● Exercise prompt: Repeat all the records exactly, omitting pictures.

+++ Data in this exercise

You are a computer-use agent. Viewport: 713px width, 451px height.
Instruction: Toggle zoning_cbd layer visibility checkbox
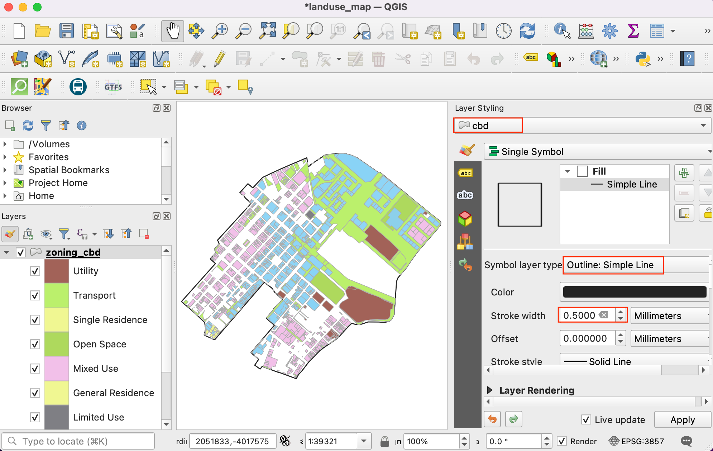coord(21,252)
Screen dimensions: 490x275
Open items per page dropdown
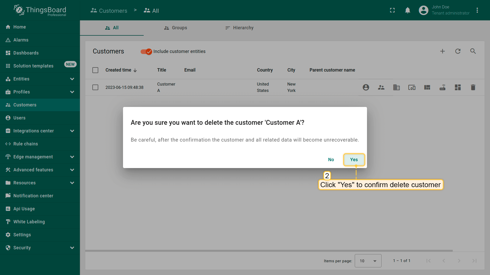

++++++

● Exercise response:
You are a computer-use agent. Viewport: 713px width, 451px height.
Instruction: Toggle zoning_cbd layer visibility checkbox
coord(21,252)
Screen dimensions: 490x275
Open items per page dropdown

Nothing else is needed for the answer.